Я сознательно привел этот длинный отрывок. Как бы из игры, из воображаемого, но ясно видимого мира рождается пьеса.
Это признание Булгакова — тонкое и лишенное какой бы то ни было тени абстракции — раскрывает сущность и развитие творческого процесса писателя, тот путь, каким Булгаков пришел к театру.
* * *
К писательству Булгаков пришел гораздо раньше. Первый рассказ был им написан в 1919 году.
«Как-то ночью в 1919 году, — писал об этом Булгаков в своей автобиографии, — глухой осенью, едучи в расхлябанном поезде, при свете свечечки, вставленной в бутылку из-под керосина, я написал первый маленький рассказ.

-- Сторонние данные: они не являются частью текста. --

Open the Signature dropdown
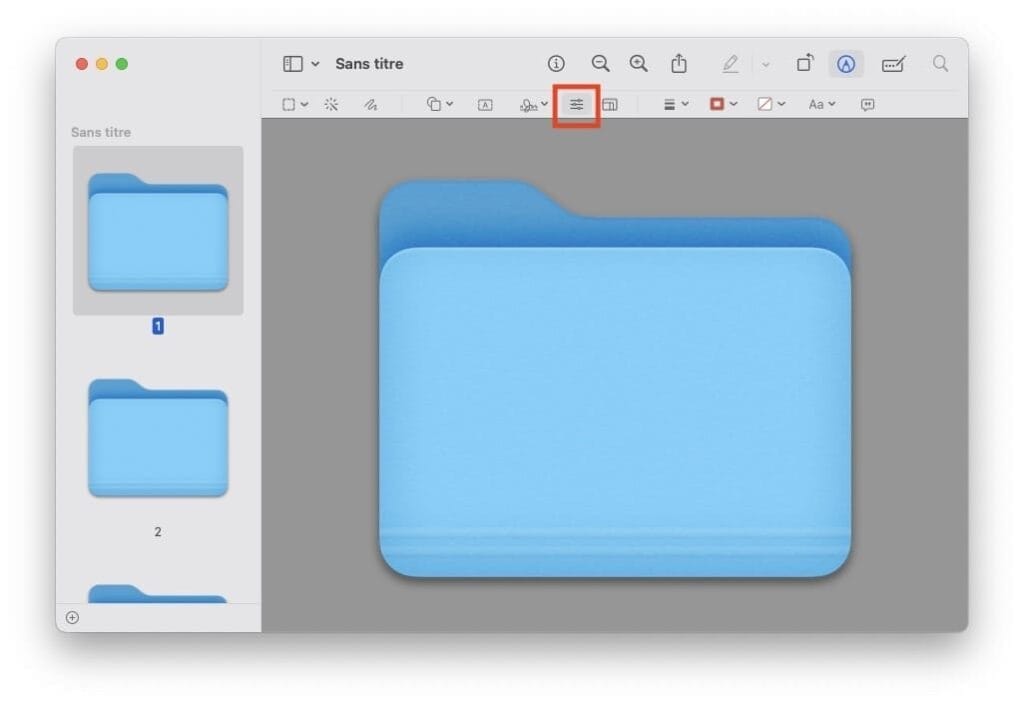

В городе, куда затащил меня поезд, отнес рассказ в редакцию газеты».
Это признание Булгакова не менее ценно, чем и предыдущее. Все та же непреодолимая сила воображения, легкость вымысла, — рассказ пишется ночью, в поезде, при свете огарка.
Легкость работы Булгакова поражала всех. Это та же легкость, с какой юный Чехов мог написать рассказ о любой вещи, на которой остановился его взгляд, — чернильнице, вихрастом мальчишке, разбитой бутылке. Это — брызжущий через край поток воображения.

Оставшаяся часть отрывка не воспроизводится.